Introduction

IBM Infrastructure is a catalyst that makes the world work better because our clients demand it. Heterogeneous environments, the explosion of data, digital automation, and cybersecurity threats require hybrid cloud infrastructure that only IBM can provide.

Your ability to be creative, a forward-thinker and to focus on innovation that matters, is all support by our growth minded culture as we continue to drive career development across our teams. Collaboration is key to IBM Infrastructure success, as we bring together different business units and teams that balance their priorities in a way that best serves our client's needs.

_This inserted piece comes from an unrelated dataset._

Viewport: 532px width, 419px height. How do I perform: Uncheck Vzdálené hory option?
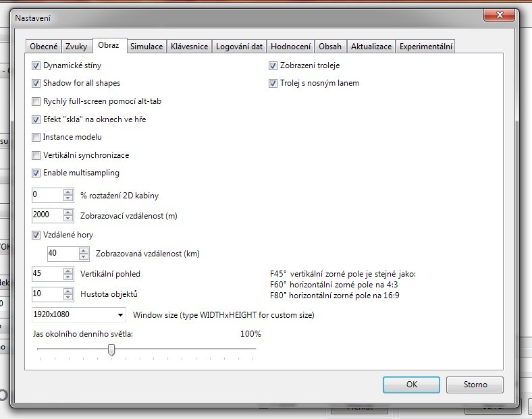pos(36,235)
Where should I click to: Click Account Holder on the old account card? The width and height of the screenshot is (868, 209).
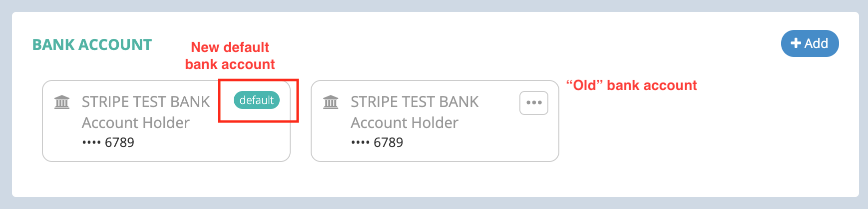point(405,123)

IBM's product and technology landscape includes Research, Software, and Infrastructure. Entering this domain positions you at the heart of IBM, where growth and innovation thrive.

Your role and responsibilities

IBM CISO office is seeking an experienced Cybersecurity Threat Detection Engineer. As a Cyber Threat Detection Engineer, you play a pivotal role as a key advisor for IBM's internal clients. Your primary responsibility is to improve our Threat Detection posture by analyzing Threat Intelligence and determining the best way to detect that activity through query language creation and testing. It is a vital role that directly impacts IBM’s security posture.

Your technical skills will be crucial in finding the delicate balance between enabling and securing our internal systems, utilizing cognitive solutions that have contributed to making IBM the fastest-growing enterprise security business globally.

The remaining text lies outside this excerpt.